(INPUT MATERIAL)

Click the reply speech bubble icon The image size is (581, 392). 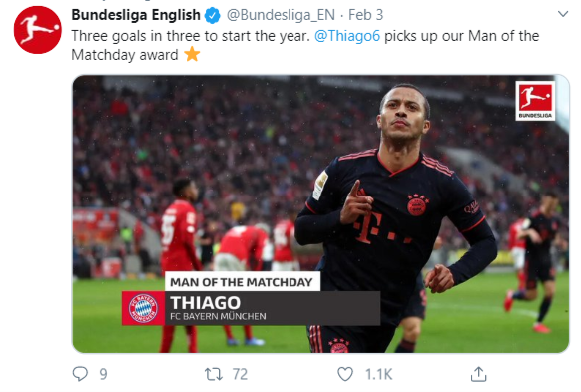coord(80,374)
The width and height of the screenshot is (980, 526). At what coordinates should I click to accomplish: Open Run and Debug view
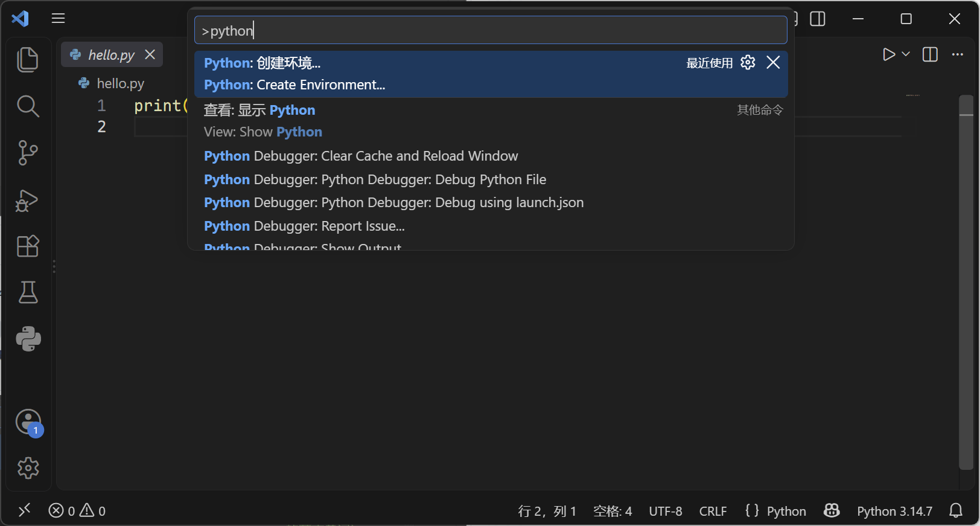(28, 200)
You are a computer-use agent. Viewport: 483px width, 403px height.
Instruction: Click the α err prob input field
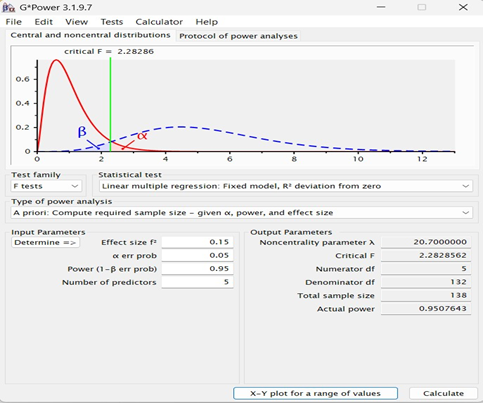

(End INPUT MATERIAL)

DIRECTIONS:
No pictures belong in the output. Restate word for word only the lines from the one containing "The width and" to the end of the entries above.

OUTPUT OF THE TASK:
The width and height of the screenshot is (980, 526). At what coordinates should I click to accomplish: Open Run and Debug view
(28, 200)
You are a computer-use agent. Viewport: 483px width, 403px height.
Instruction: Click the α err prob input field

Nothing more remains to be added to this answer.